## Excerpted text
# BBC Proms 2016



## DavidA (Dec 14, 2012)

How are people getting on with the Prons this season? I have heard a decidedly underwhelming Elgar cello concerto, a Rachmaninov 3 that seemed undercooked (though the Liszt encore was marvellous) and now I'm suffering a Beethoven Missa Solemnis with somewhat substandard singing and foursquare conducting. It can only get better!


----------



## BoggyB (May 6, 2016)

I haven't tuned in yet, but I'm delighted to see not one but _four_ Bruckner symphonies this year (3,4,6,9). Disappointingly, however, number 9 is being performed without a finale, which in the 21st century is quite frankly unacceptable.


----------



## Art Rock (Nov 28, 2009)

BoggyB said:


> I haven't tuned in yet, but I'm delighted to see not one but _four_ Bruckner symphonies this year (3,4,6,9). Disappointingly, however, number 9 is being performed without a finale, which in the 21st century is quite frankly unacceptable.


Why? The finale that was recorded on EMI sucks IMO.


----------



## BoggyB (May 6, 2016)

I liked it, but even if you don't, there are other completions, including the one used popularly by Wildner. This symphony isn't supposed to end with its slow movement.


----------



## Orfeo (Nov 14, 2013)

BoggyB said:


> I liked it, but even if you don't, there are other completions, including the one used popularly by Wildner. This symphony isn't supposed to end with its slow movement.


Well, given what Bruckner went through, the turbulences, the struggles, his undying faith in God, him making peace with God and with his life before his ascension to heaven, this slow movement could not be anymore apt. The quiet ending that concludes this symphony is as perfect and heart wrenching of a swansong as it comes.

The re-constructed finale is well-meaning, and well-done, but superfluous and ill-fitting to the overall scheme of the symphony. And while Bruckner intended the finale to be completed (presumably), I'm not totally sure of his state of mind when he was working on it (given his questionable decisions to tackle the revisions of his earlier symphonies, namely nos. I & III).


----------



## TwoPhotons (Feb 13, 2015)

Catching up with the Proms now by listening to Rachmaninoff's 3rd Concerto - glad to hear Abduraimov playing the full cadenza!  He has great technique though I see what DavidA means by "undercooked", the opening in particular struck me as a bit dry. Maybe because I'm too used to other versions. 

So far I think my favourite performance was Prokofiev's "Alexander Nevsky" on the opening night. Heart-racingly good, "The Crusaders in Pskov" and "The Battle on the Ice" in particular!

Tomorrow I will watch the Faure Requiem (etc.) and might listen to the Missa Solemnis if I have time. Otherwise I'll listen to it on my "off day" (Strictly Prom...)


----------



## Centropolis (Jul 8, 2013)

Just wondering, is there any legit way to catch BBC Proms in another country? Such as Canada.


----------



## Becca (Feb 5, 2015)

## Written problem A
In the BBC Proms 2016 thread, which Bruckner symphonies does BoggyB say are being performed this year?
## Written problem B
Write what comes next in the BBC Proms 2016 thread, picking up from its final line.

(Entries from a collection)
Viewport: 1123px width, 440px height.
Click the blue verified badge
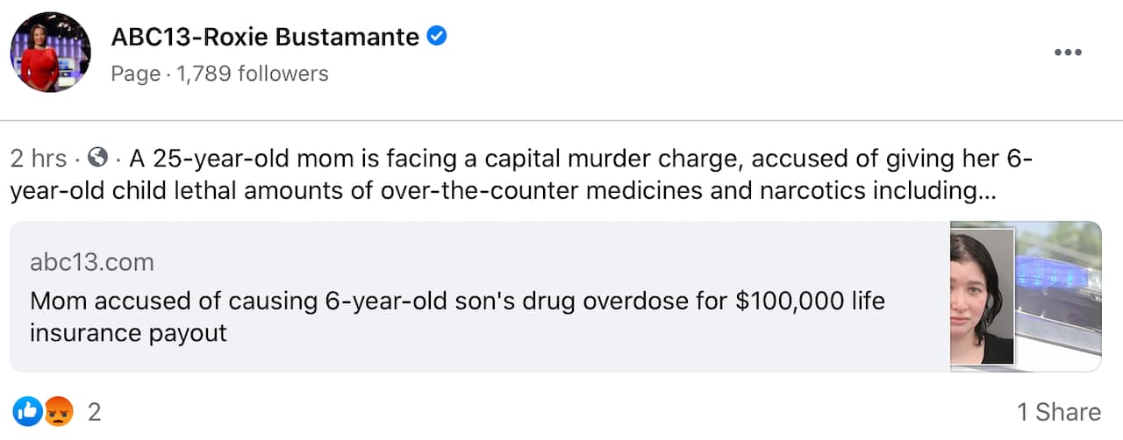coord(436,37)
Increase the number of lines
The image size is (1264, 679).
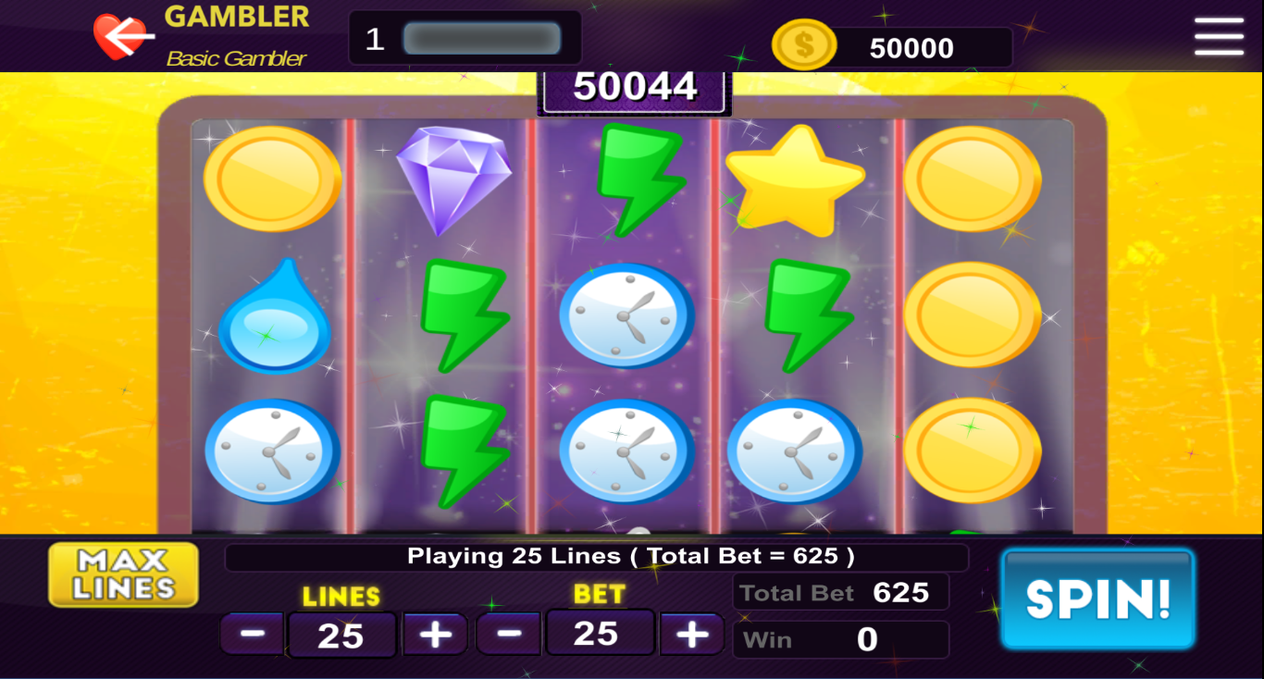[435, 635]
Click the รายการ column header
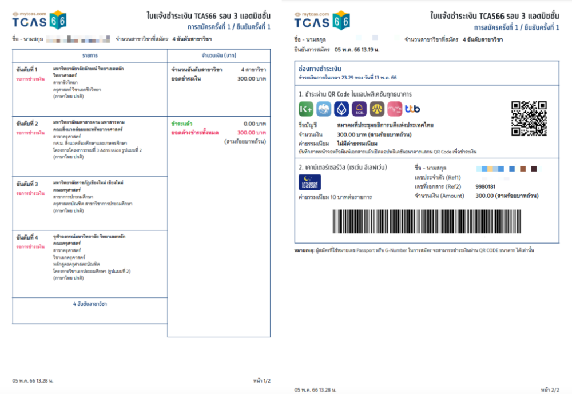 coord(90,55)
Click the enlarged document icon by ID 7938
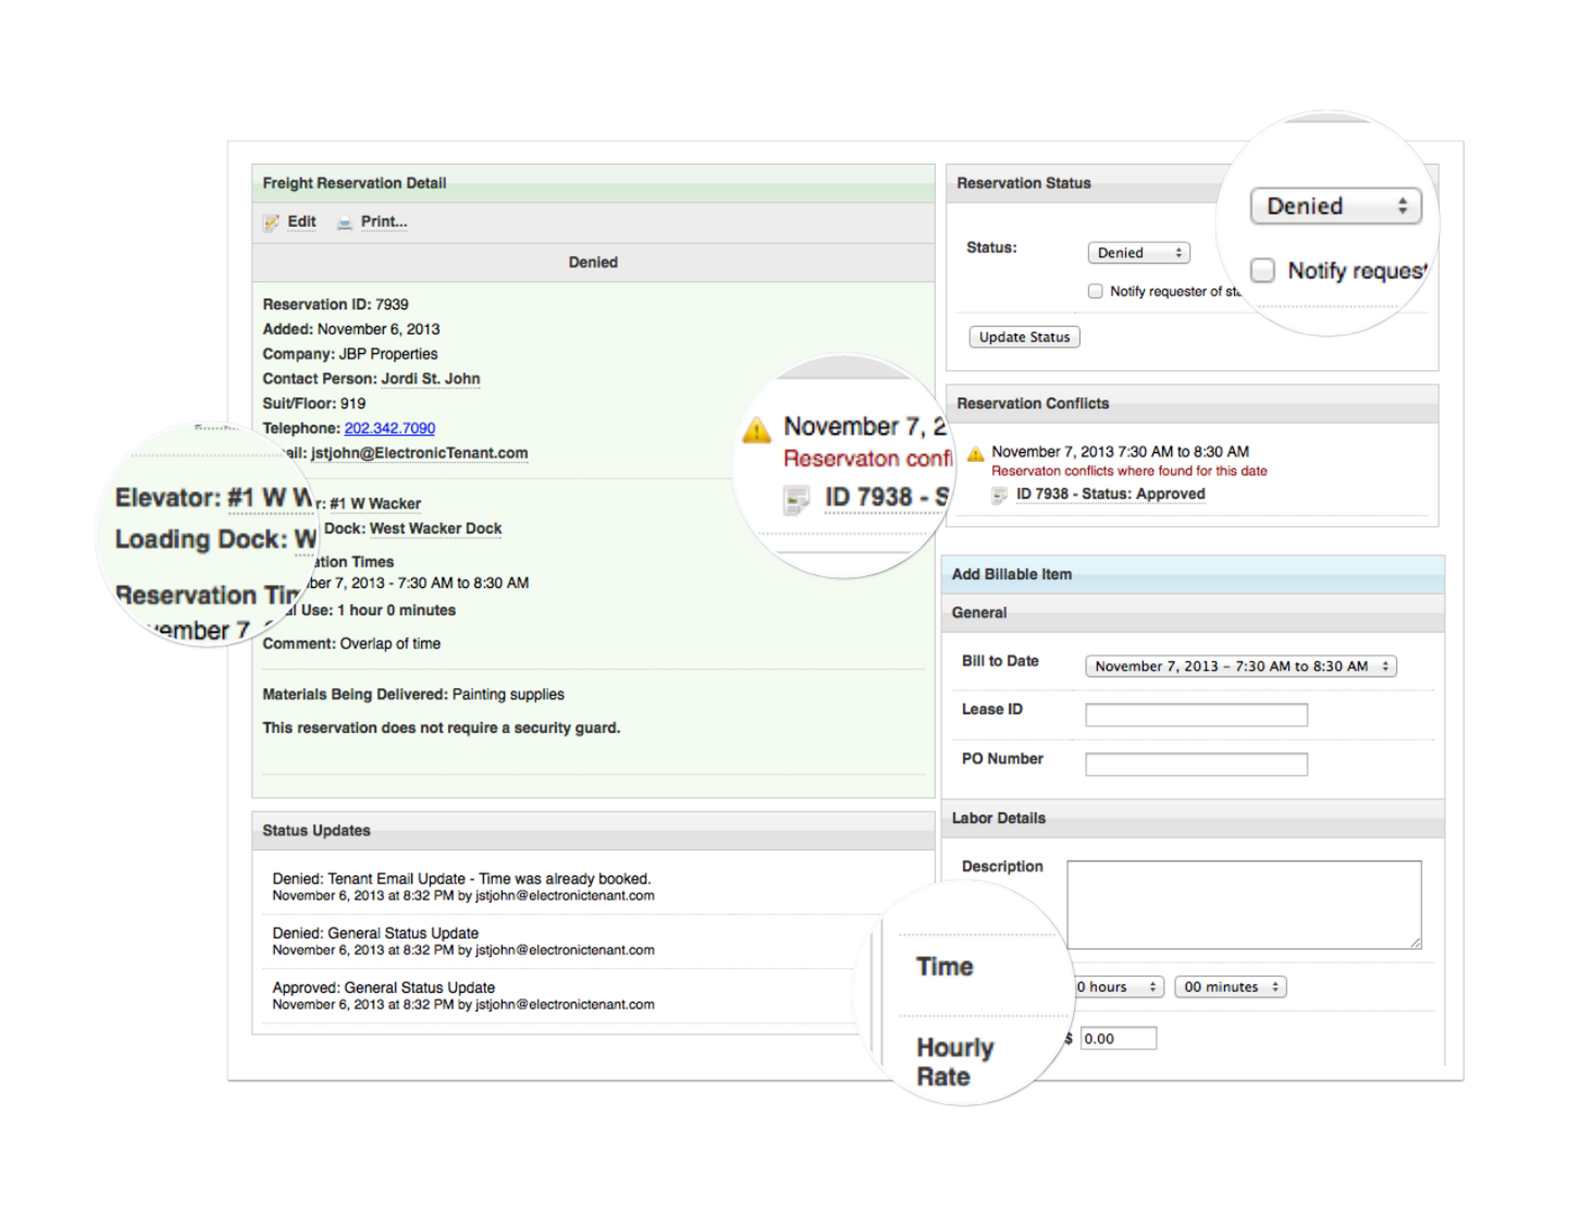Screen dimensions: 1574x1219 [x=796, y=500]
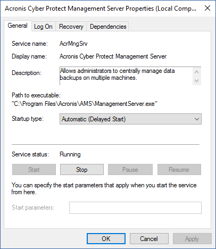Click the disabled Pause button

coord(130,170)
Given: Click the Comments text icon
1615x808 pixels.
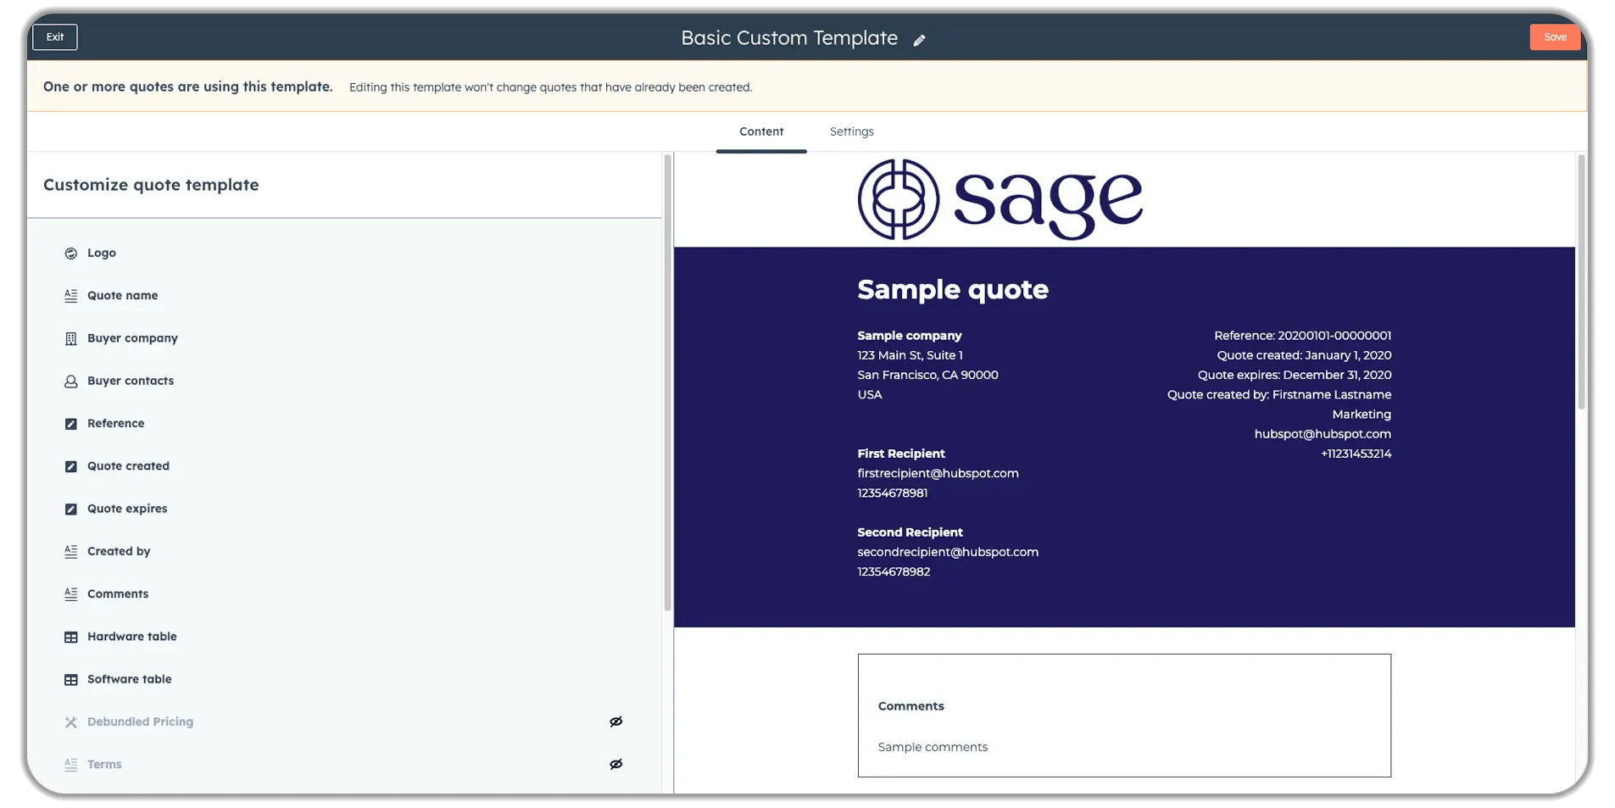Looking at the screenshot, I should coord(71,593).
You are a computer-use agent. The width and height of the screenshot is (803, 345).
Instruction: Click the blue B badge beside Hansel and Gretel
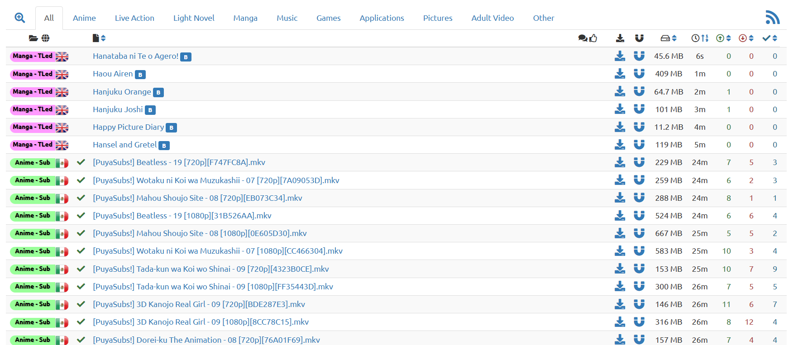[x=164, y=146]
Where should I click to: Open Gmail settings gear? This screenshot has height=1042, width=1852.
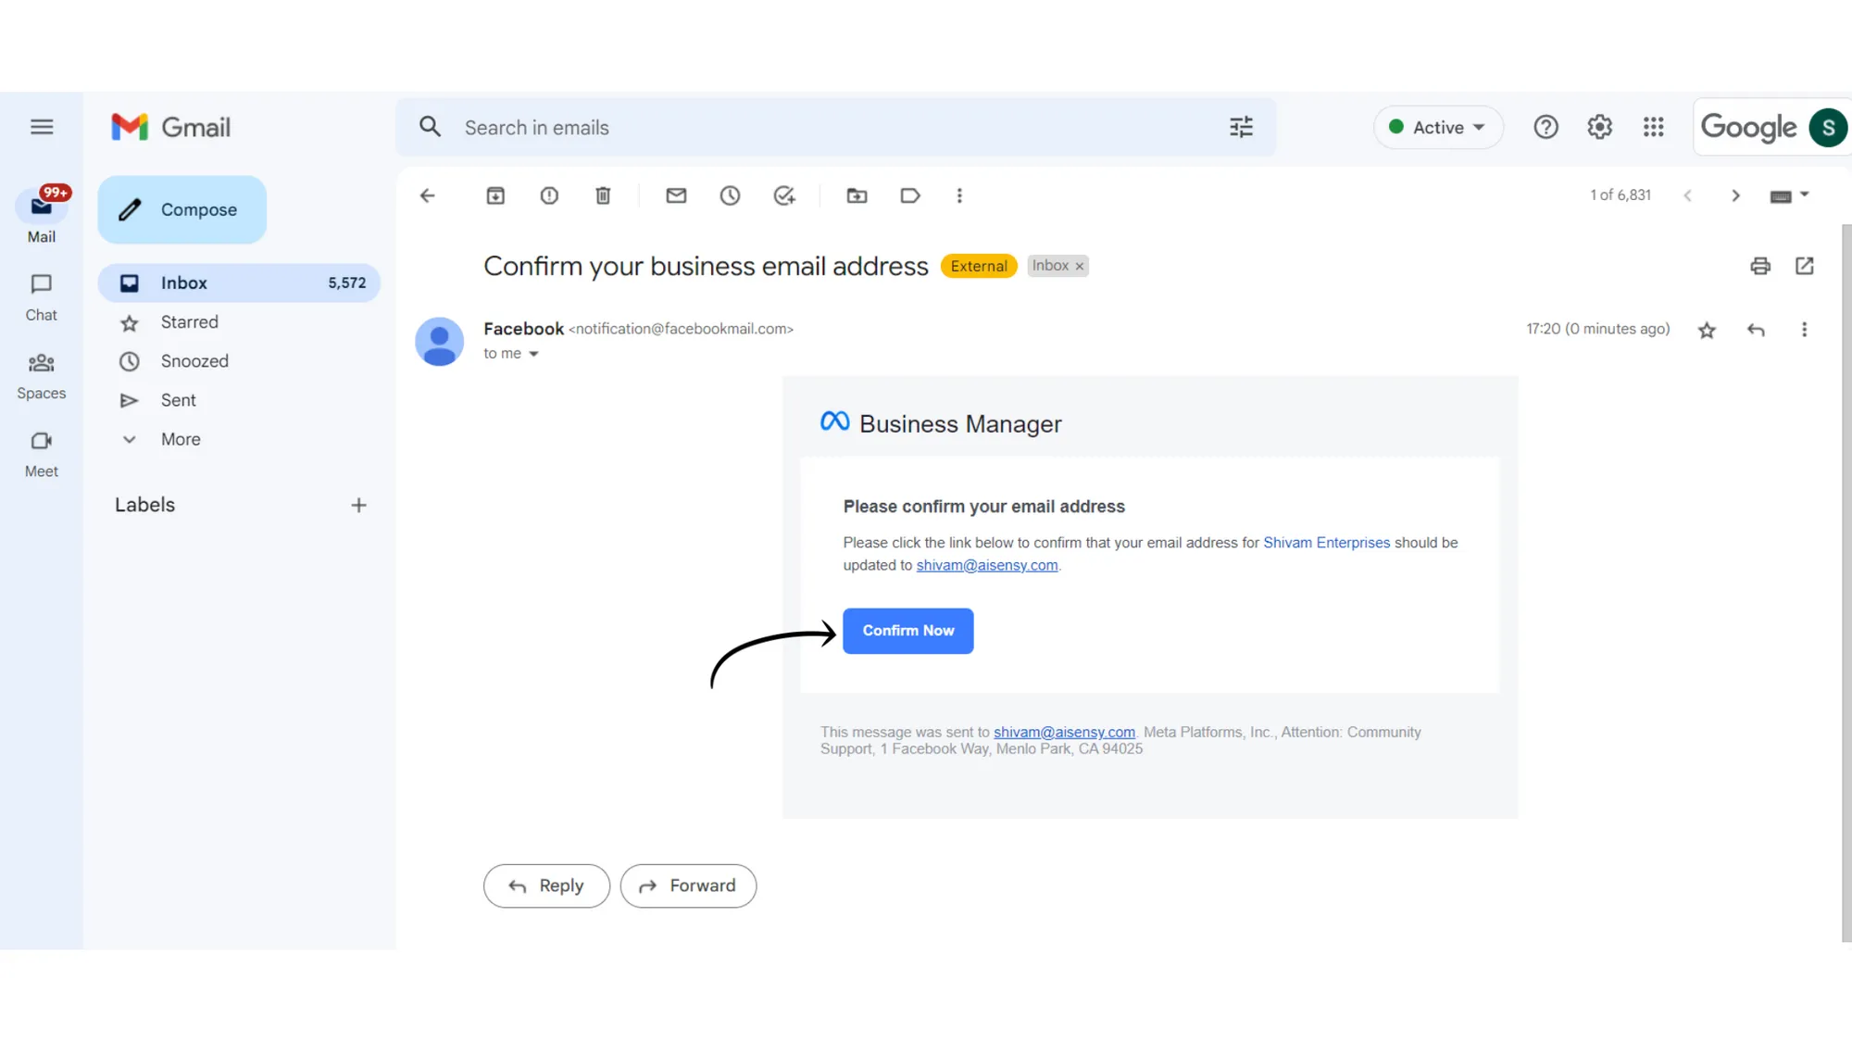point(1599,127)
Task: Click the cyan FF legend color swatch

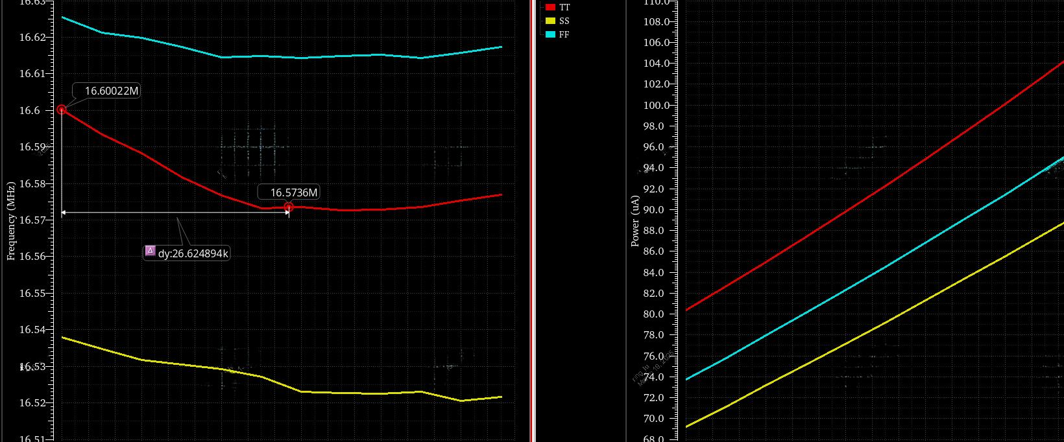Action: tap(550, 34)
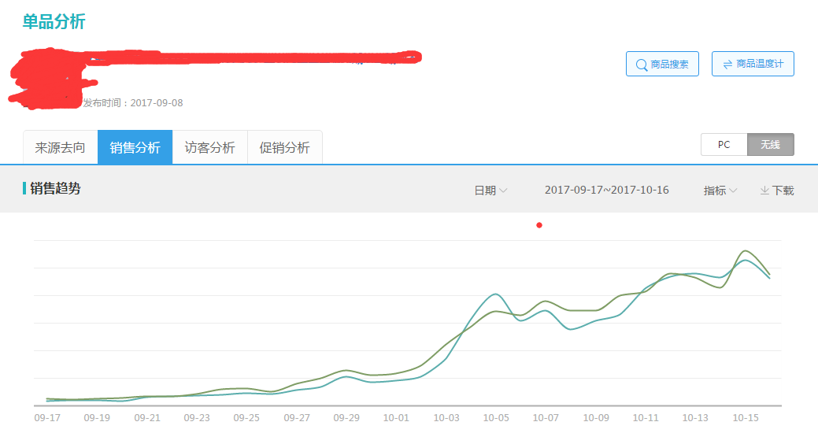The width and height of the screenshot is (818, 433).
Task: Click the date range 2017-09-17~2017-10-16
Action: click(x=606, y=191)
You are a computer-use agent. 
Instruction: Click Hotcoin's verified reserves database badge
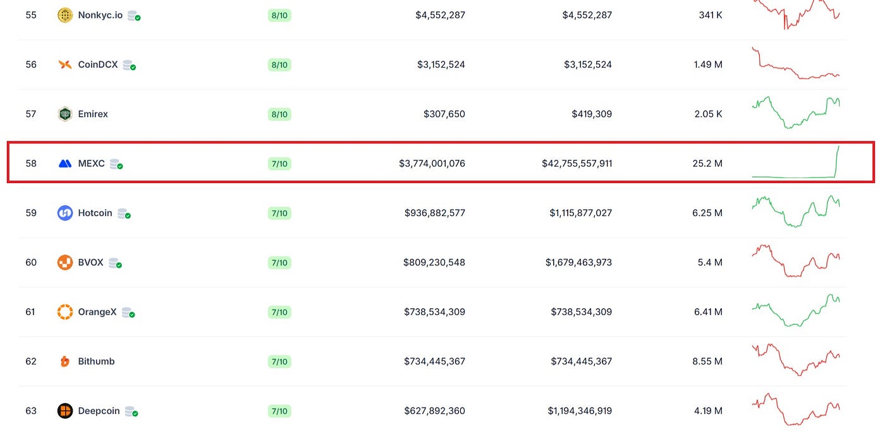(124, 213)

## Written answer A
Symphonies 3, 4, 6 and 9.

## Written answer B
Orfeo said:


> The re-constructed finale is well-meaning, and well-done, but superfluous and ill-fitting to the overall scheme of the symphony. And while Bruckner intended the finale to be completed (presumably), I'm not totally sure of his state of mind when he was working on it (given his questionable decisions to tackle the revisions of his earlier symphonies, namely nos. I & III).


I don't quite see how you can make that statement when Bruckner quite clearly intended there to be a finale and so it WAS in the overall scheme, even if we will never know quite how he would have finished and revised it. Also he did mention the idea of using the Te Deum as a finale just so that the work would NOT be left as an unfinished corpus. If the music world can accept the dubious completion of Mozart's Requiem, what is the problem with performing an almost complete Bruckner symphony?


----------



## Pugg (Aug 8, 2014)

Centropolis said:


> Just wondering, is there any legit way to catch BBC Proms in another country? Such as Canada.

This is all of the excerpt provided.